Choosing carpet isn’t something we’ve done often. In our first house, the only rooms with the cushy stuff were the basement bedrooms. At this house, hardwood and tile are the only flooring types currently installed, but that will change soon. Before we can get to install, we had shopping and serious deliberations to go through. Ironically (or luckily?) carpet is the element Ben and I disagree on most.
At the beginning of our search, I said I preferred patterns created by texture, something like this. A shorter, dense pile that holds up better to foot traffic, with subtle interest from the pattern. All great selling points in my book.
Ben, however, prefers for his carpet to feel, well, like a wall to wall mattress. Thicker + cushier = better. I tease that he’s a princess about area rugs and carpet, and he doesn’t argue against that.
He also wanted nylon fibers, which greatly whittle down the available options. After hitting up several stores, we dragged any and all interesting sample boards home to evaluate.
I nearly had him ready to pull the trigger on the waffle-esque pattern, but then he talked to installers. Always researching, that guy. Turns out, installers don’t really like the pattern, because it takes considerably more time and effort to keep the lines straight. Essentially, the pattern is like tile and grout lines, but can easily be stretched out of alignment. Crooked walls are even more of an obstacle. Unlike tile, as carpet wears the fibers loosen and look saggy, needing restretching down the road. Often times, the wear is not even throughout the room, and certain areas can be stretched up to several inches while others go untouched.
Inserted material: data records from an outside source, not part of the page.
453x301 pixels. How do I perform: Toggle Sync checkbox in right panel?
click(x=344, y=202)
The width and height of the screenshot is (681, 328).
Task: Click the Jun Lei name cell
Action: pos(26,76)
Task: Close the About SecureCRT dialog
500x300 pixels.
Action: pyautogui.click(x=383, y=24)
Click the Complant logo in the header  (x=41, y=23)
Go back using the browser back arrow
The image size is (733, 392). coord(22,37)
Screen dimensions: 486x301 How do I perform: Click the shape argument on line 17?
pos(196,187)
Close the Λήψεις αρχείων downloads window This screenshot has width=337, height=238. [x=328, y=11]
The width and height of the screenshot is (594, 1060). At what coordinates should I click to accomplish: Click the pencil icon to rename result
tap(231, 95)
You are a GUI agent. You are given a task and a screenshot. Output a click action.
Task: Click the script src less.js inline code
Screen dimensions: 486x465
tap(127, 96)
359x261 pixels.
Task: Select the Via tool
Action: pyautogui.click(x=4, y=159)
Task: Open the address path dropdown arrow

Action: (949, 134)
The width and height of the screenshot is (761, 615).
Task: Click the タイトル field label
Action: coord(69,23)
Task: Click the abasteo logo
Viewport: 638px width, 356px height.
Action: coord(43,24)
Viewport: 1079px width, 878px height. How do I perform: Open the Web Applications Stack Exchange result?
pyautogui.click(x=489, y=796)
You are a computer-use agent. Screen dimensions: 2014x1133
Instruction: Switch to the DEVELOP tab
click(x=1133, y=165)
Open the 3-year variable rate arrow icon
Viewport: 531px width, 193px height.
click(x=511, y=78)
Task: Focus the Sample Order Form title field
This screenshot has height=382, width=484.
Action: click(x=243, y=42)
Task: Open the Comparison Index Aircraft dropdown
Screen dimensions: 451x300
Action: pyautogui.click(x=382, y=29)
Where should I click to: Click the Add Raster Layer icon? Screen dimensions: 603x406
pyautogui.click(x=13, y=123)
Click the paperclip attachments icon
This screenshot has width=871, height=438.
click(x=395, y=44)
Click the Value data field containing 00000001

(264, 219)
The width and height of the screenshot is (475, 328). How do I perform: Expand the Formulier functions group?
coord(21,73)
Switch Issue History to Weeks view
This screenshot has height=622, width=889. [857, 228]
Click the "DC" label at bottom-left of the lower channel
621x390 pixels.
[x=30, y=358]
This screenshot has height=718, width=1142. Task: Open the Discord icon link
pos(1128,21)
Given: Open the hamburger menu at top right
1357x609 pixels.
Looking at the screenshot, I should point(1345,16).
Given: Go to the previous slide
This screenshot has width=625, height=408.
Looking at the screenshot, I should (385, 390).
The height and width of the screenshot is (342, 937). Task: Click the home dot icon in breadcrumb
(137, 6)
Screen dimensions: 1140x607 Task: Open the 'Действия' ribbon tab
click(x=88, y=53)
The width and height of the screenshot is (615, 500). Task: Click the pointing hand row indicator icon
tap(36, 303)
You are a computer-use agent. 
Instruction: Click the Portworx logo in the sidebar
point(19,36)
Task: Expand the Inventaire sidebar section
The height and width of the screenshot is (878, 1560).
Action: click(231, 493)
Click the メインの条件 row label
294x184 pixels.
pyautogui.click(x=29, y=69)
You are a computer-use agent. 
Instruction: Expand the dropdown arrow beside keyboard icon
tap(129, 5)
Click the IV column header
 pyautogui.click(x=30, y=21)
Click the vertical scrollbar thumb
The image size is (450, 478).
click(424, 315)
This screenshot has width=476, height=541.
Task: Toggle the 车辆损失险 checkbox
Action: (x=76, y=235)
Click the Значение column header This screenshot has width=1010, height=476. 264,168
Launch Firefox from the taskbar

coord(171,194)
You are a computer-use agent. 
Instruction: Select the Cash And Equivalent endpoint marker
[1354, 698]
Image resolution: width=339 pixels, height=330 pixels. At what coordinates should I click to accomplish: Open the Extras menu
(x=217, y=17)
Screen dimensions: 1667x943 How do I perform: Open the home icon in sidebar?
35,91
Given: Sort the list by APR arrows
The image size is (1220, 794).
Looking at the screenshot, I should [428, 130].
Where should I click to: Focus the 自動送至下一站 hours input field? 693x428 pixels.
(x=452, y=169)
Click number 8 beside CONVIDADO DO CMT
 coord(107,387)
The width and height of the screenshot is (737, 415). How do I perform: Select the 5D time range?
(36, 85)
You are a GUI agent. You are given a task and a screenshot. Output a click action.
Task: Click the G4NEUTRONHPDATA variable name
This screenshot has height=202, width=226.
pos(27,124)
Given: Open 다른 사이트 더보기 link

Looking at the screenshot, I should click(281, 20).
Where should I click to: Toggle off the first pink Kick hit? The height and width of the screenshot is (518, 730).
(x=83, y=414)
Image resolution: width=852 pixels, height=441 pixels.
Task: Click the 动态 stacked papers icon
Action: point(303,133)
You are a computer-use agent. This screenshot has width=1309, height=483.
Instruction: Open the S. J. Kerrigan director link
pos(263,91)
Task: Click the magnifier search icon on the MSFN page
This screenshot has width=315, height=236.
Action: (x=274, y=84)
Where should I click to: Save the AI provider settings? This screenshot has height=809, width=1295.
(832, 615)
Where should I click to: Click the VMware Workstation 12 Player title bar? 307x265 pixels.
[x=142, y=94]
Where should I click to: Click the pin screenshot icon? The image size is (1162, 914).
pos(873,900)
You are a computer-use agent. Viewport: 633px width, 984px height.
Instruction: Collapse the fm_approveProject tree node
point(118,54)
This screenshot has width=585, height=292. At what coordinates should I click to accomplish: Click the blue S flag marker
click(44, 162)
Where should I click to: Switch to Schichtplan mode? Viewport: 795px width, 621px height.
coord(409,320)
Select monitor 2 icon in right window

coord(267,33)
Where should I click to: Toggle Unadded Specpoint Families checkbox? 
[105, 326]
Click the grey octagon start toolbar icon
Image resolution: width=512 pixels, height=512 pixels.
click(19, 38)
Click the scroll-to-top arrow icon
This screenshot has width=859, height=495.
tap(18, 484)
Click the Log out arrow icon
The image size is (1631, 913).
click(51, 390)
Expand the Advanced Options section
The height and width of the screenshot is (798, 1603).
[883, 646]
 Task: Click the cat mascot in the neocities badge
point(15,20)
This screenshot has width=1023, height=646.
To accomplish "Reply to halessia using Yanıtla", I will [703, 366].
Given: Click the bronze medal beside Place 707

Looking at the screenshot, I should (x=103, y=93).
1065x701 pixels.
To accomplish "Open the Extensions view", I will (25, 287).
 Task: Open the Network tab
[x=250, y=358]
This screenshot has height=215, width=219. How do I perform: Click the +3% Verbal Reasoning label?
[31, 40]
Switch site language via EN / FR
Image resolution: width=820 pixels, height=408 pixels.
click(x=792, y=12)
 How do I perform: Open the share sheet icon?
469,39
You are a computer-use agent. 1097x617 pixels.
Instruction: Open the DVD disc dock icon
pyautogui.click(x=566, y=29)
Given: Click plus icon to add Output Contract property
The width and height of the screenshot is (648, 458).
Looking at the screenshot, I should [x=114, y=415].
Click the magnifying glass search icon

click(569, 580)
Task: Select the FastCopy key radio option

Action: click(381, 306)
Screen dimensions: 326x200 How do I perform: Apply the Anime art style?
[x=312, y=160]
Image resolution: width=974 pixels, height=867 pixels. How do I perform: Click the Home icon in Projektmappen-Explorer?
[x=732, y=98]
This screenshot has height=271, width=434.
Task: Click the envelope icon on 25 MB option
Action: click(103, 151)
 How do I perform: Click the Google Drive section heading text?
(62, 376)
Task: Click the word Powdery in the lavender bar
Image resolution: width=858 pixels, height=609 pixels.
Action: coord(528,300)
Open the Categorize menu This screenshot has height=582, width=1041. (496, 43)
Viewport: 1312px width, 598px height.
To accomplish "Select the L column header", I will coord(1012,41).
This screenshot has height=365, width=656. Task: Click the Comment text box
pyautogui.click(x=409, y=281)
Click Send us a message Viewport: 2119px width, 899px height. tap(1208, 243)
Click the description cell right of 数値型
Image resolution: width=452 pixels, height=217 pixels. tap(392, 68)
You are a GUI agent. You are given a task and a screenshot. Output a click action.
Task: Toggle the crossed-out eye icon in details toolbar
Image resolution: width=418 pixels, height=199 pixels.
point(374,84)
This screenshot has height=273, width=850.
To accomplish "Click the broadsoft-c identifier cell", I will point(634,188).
For these reasons, a patterned carpet was officially out of the running. Womp, womp, wooooomp.
Back on the hunt for a plush carpet we could agree on. Here were our basic considerations to get to our final choice:
1. Fiber type: In our search we found that the majority of carpets carried are polyester, polypropylene, or a polyester blend. Yes, there are some nylon, wool, cotton and other fibers, but polyester seems to greatly outnumber the other options. Generally speaking, nylon costs more, but is the strongest fiber, thus can handle heavier foot traffic. Nylon carpets hold their twist better, preventing the worn look of frayed ends. For this reason alone, Ben wanted a nylon carpet.
2. Pile length: From my wish list, I wanted a shorter, dense pile to minimize the look of traffic patterns. Just like grass, the longer it is, the more obvious the wear.
3. Face weight: The face weight of a carpet is how many ounces of one yard of actual fiber (not including the backing). To generalize, the higher the weight equals a more dense and better quality carpet. That is, assuming the pile length is the same. If it’s really easy to feel (or even see) the backing, the lower the face weight will be.
4. Coloring: With the carpets we considered, we had the choice between solid or flecked. I immediately eliminated the obviously speckled look, since it’s just not my thing. On the other hand, in some cases, Ben likes the interest it adds.
5. Price: Like all products, there’s a wide variety, covering all ends of the price spectrum. We didn’t set a budget for carpet, instead, we wanted the quality and durability to take priority.
After checking all of those boxes, we had our winner: a nylon, 70 ounce face weight, subtly speckled plush carpet that feels like walking on a cloud.
Of course, there was one last debate-colors. I loved the lighter slightly oatmeal gray, Sharkskin, to keep the rooms feeling bright. Ben, being the more practical of the two of us, liked the darker, more forgiving if spilled on Grey Flannel.
Both are good neutrals and will work, but I really pushed for the lighter, arguing these aren’t high traffic areas. Ben still insisted on the dark, and I gave up the fight. When making so many house design/decor decisions, we’re in 100% agreement. Sometimes, Ben just doesn’t have an opinion (typically when paint colors are involved). Since he so rarely insists on something, I couldn’t argue.
In both doorways, the carpet will butt up to the slate tile, so the darker will allow the color to flow a bit more seamlessly.
The basement has been measured, carpet is ordered, and we’re waiting for it to arrive and be installed. One last step to moving furniture back into these rooms and finishing the laundry and bathroom.